Intitolato giardino a don Sergio Domeniconi

Intitolato giardino a don Sergio Domeniconi

di Giacomo Bini

marzo 2021

L’intitolazione a don Sergio Domeniconi del giardino della Badia, inaugurato il 6 febbraio scorso, è un modo doveroso con cui la comunità di Montale ricorda un parroco amatissimo da tutti, credenti e non credenti, per la sua umanità, cordialità e irresistibile simpatia. 
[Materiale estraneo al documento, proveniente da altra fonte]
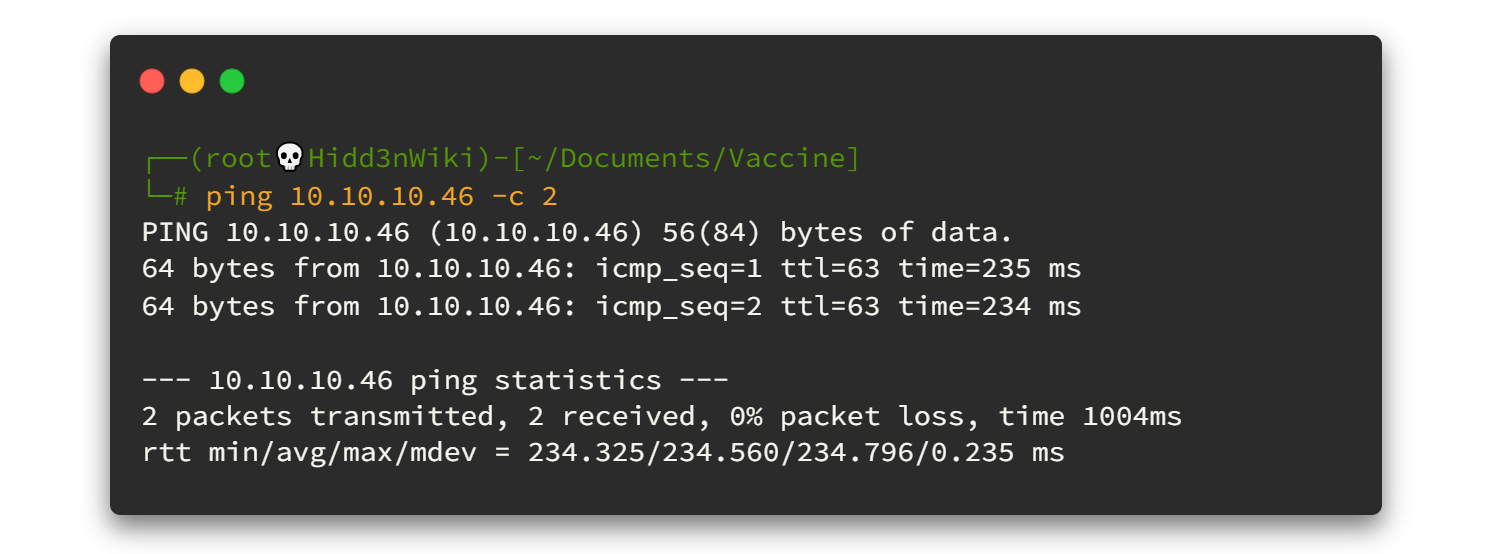1492x554 pixels.
Task: Click the yellow minimize window button
Action: [x=192, y=81]
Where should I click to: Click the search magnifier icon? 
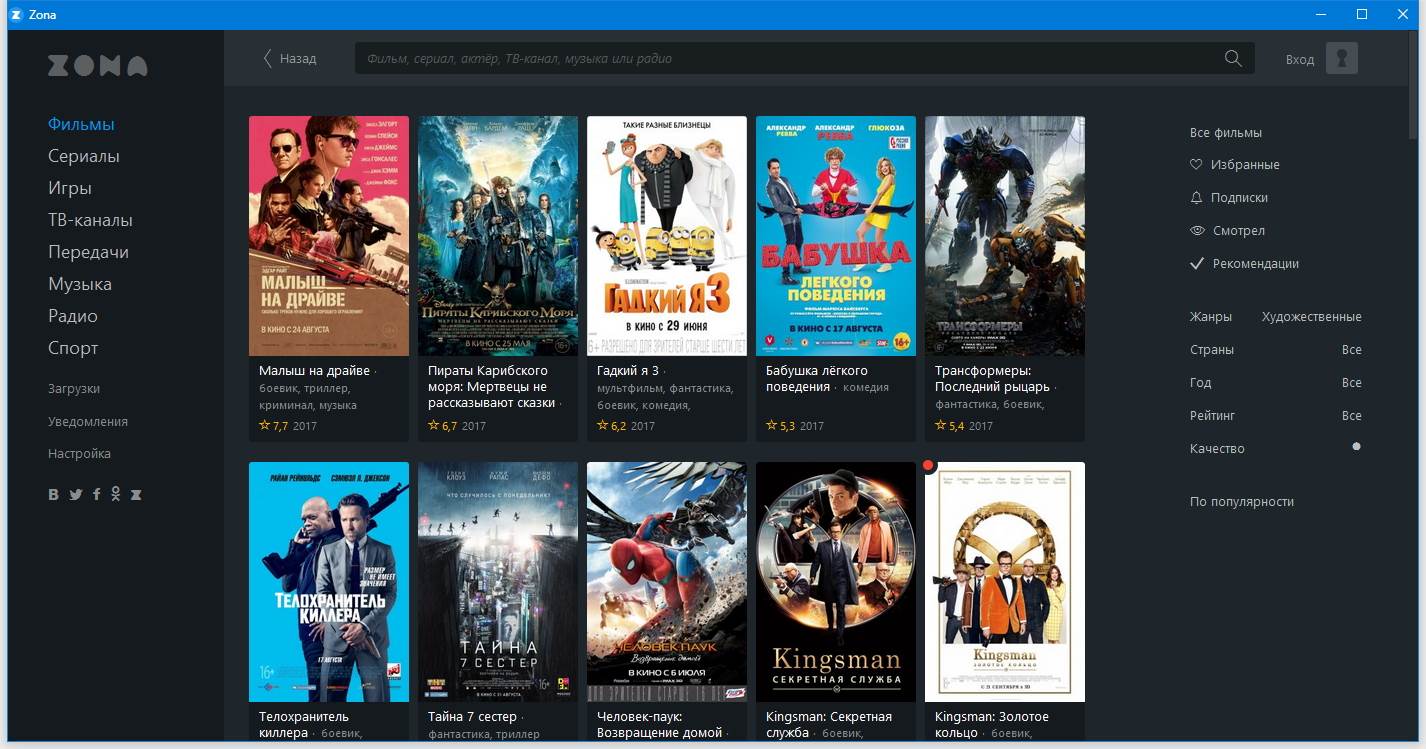1233,58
Don Sergio è stato parroco di Montale per 27 anni, dal 1982 fino alla morte avvenuta nel 2009. Tra i tanti gesti di generosità dell’ex parroco va ricordato il lascito di 100mila euro per le famiglie povere, assegnato per sua volontà, metà alla parrocchia di Montale e metà all’amministrazione comunale. L’iniziativa dell’intitolazione a don Sergio dei giardini della Badia, partita dal gruppo consiliare Centrodestra per Montale, è stata approvata in modo convinto e unanime dall’intero consiglio comunale. Le motivazioni sono state ricordate durante la cerimonia di inaugurazione dal sindaco Ferdinando Betti e dal vice-presidente del consiglio comunale Adriano Borchi che ha sottolineato come don Sergio sia stato un punto di riferimento per tutti e non solo per chi frequentava la chiesa e che gli si deve la fondazione del centro estivo per i bambini. Erano presenti don Agostino, in sostituzione del parroco di Montale don Paolo impegnato in un funerale, e il parroco di Fognano don Cristoforo Dabrowsky che ha impartito la benedizione. 
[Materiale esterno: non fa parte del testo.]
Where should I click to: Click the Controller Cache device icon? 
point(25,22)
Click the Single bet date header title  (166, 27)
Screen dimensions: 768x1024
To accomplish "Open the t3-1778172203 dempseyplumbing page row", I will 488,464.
Alla cerimonia era presente anche il fratello di don Sergio, Carlo Domeniconi, che in un breve cenno di saluto ha trovato però il modo di ricordare due gustosissimi episodi della vita pastorale dell’ex parroco che bene illustrano l’umanità e la giovialità del carattere che erano propri di don Sergio. I due episodi si riferiscono al periodo in cui don Domeniconi era parroco di Marliana, prima cioè del periodo montalese. 

«Una volta» ha raccontato Carlo Domeniconi «mio fratello cadde da una scala su cui era salito per fare una riparazione in chiesa e si ruppe un paio di costole. Vicino alla scala c’era un grande crocifisso appeso al muro e Sergio mi disse sorridendo: “Però mentre cadevo giù, poteva anche allungare una mano per sostenermi!”». 

Un’altra volta, sempre a Marliana, venne in visita il vescovo e mio fratello, che si vede se n’era dimenticato, all’arrivo del monsignore era al bar in piazza a giocare a carte. Il vescovo quando arrivò in canonica trovò solo la perpetua che gli disse che don Sergio era in piazza. Il vescovo allora si diresse verso la piazza e qualcuno al bar avvertì don Sergio che si affrettò a nascondere i mazzi di carte e il quartino di vino che erano sul tavolo. All’ingresso del vescovo nel locale don Sergio gli disse che era dovuto andare lì per cercare qualche uomo robusto per portare la statua della madonna nella processione. Mentre si apprestava ad uscire al fianco del vescovo il barista, a cui non era stato pagato il vino, gridò: “Parroco, e il quarto?” , al che don Sergio rispose prontamente: “Il quarto è onora il padre e la madre, te lo dimentichi sempre”».